NY為替見通し=ドル円、145円大台を意識した仕掛けに注意

 昨日にドル買い・円売りを加速させたドル円は本日もその勢いが劣えず、144.38円まで24年ぶりの高値を更新した。その後も相変わらずこれといった調整は見られず、144円前後でしっかり。

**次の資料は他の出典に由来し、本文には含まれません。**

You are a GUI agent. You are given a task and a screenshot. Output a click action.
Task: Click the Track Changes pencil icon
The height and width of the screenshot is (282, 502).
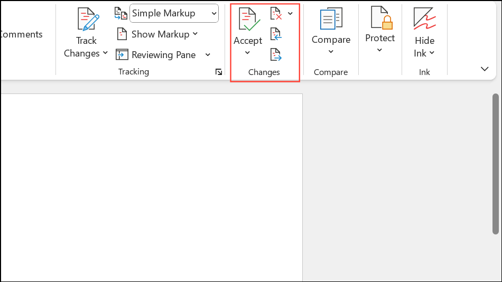coord(87,19)
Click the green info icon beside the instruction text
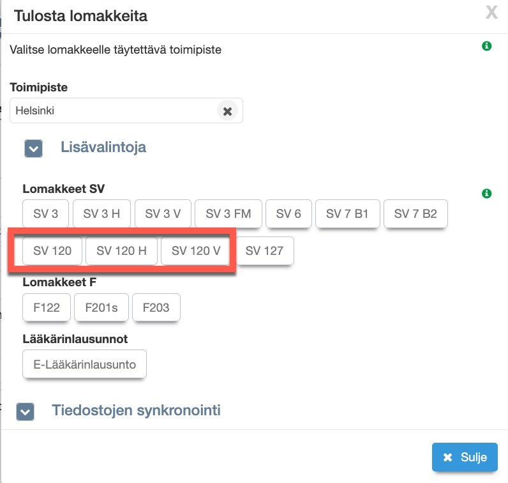The width and height of the screenshot is (508, 483). click(x=486, y=46)
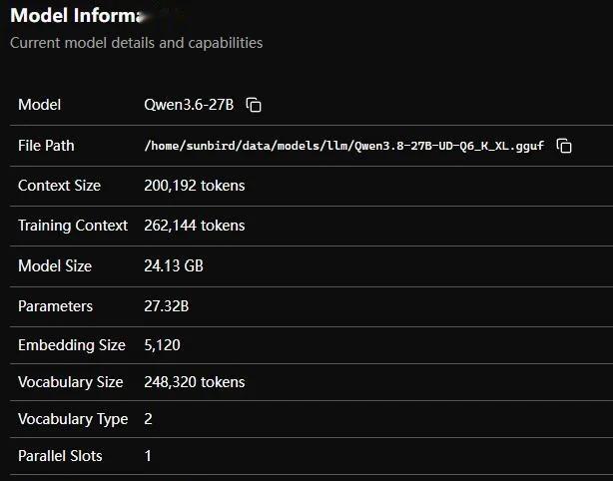Click the 27.32B parameters value
This screenshot has width=613, height=481.
coord(166,306)
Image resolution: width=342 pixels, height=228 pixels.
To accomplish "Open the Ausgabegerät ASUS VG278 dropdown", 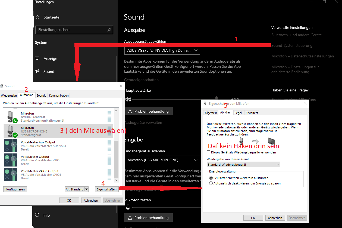I will 162,50.
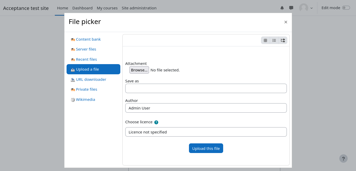Image resolution: width=356 pixels, height=171 pixels.
Task: Click the Browse... button
Action: coord(139,70)
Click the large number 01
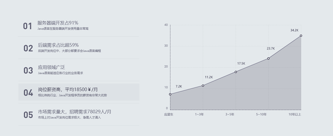The height and width of the screenshot is (136, 333). 28,26
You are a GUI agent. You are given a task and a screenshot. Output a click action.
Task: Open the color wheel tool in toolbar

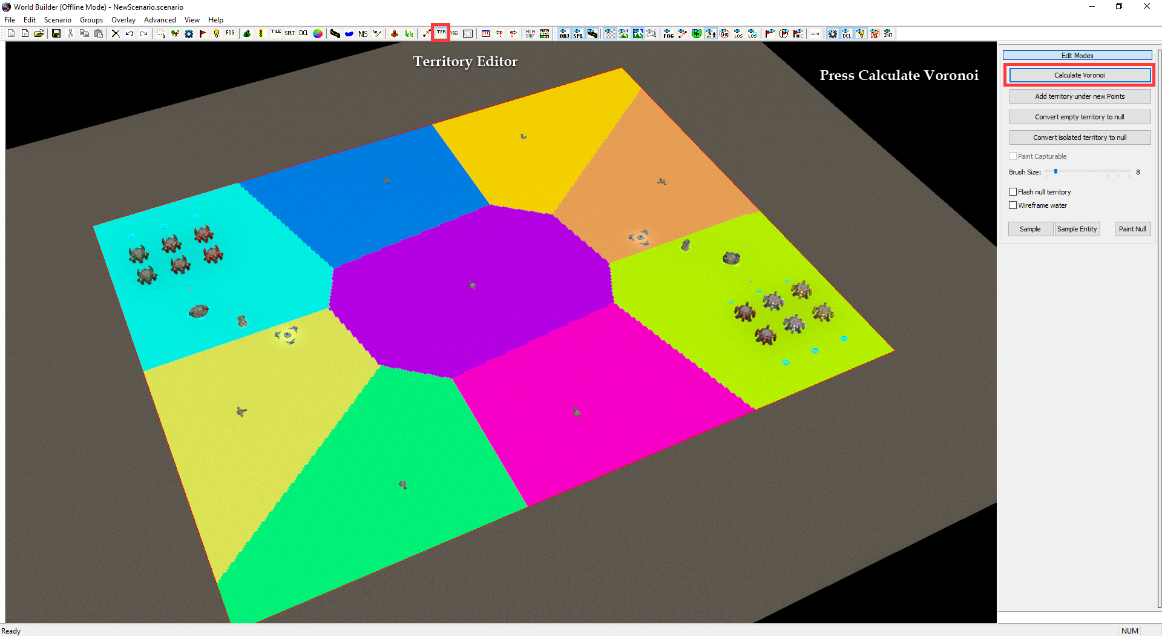pyautogui.click(x=318, y=34)
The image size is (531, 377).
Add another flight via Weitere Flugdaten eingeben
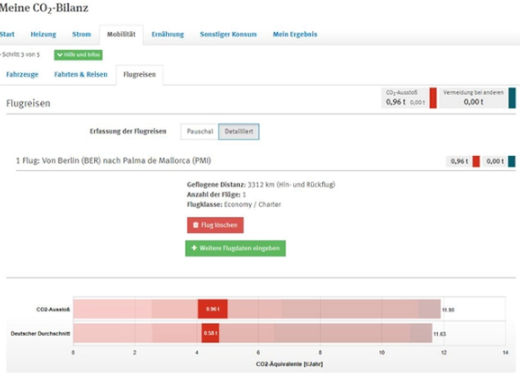click(x=235, y=248)
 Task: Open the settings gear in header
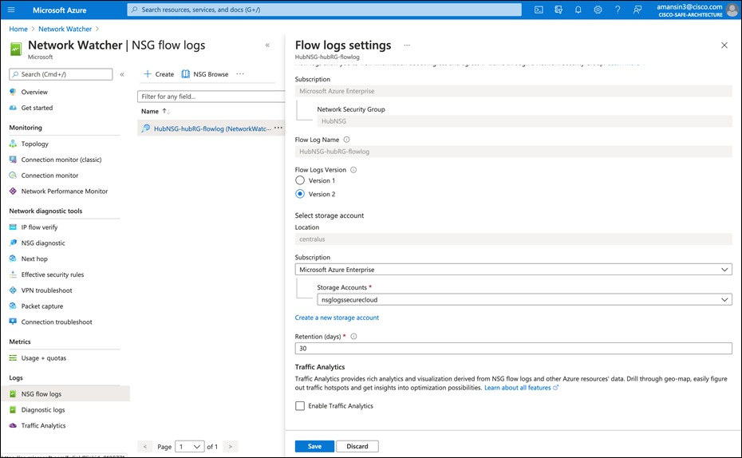598,10
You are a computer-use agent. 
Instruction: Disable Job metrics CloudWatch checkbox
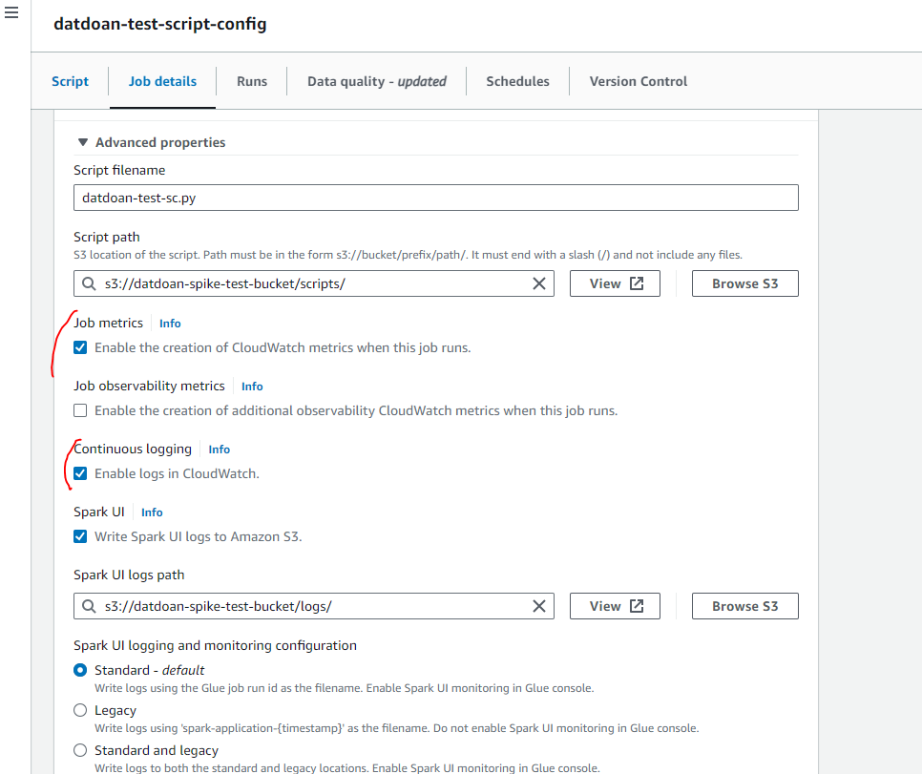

 足もとのドル円は買いが買いを呼び、オーバーシュート気味ではあるが、ここまでくると145円大台を意識した仕掛け的な動きにも注意。1998年8月の高値147.66円まで注目のレジスタンスは見当たらず、いったん145円大台を狙った動きに持ち込む可能性は十分あり得るか。松野官房長官や鈴木財務相らは急速な円安に懸念を示したものの、市場の反応は限定的。急ピッチで進んだ円安に調整が入る可能性はあるものの、低下気味に推移している米長期金利の動向次第で、ドル円は上値を試す動きが再開しそうだ。

 今週は20-21日に米連邦公開市場委員会(FOMC)を控えてブラックアウト期間に入る前の最終週であり、本日も複数の米連邦準備制度理事会(FRB)当局者の発言が予定されているが、8月中旬にドル円を再び上昇モードに戻すきっかけとなったのが当局者らの引き締め支持の発言だっただけに、本日もドル高・円安に冷や水をかけるような発言は期待しにくいか。東京タイムでは、バーキン米リッチモンド連銀総裁の「FRBは実質金利がゼロ%上回るよう一段の政策引き締め必要。FF金利が3.5%まで上昇し、2023年を通じてその水準を維持する見込み」との発言が伝わっている。


・想定レンジ上限
 ドル円は節目の145.00円が上値めど。しっかりと上抜ければ、1998年8月の高値147.66円が視野に入るか。

・想定レンジ下限
 ドル円は昨日の高値143.07円や本日これまでの安値142.71円が下値めど。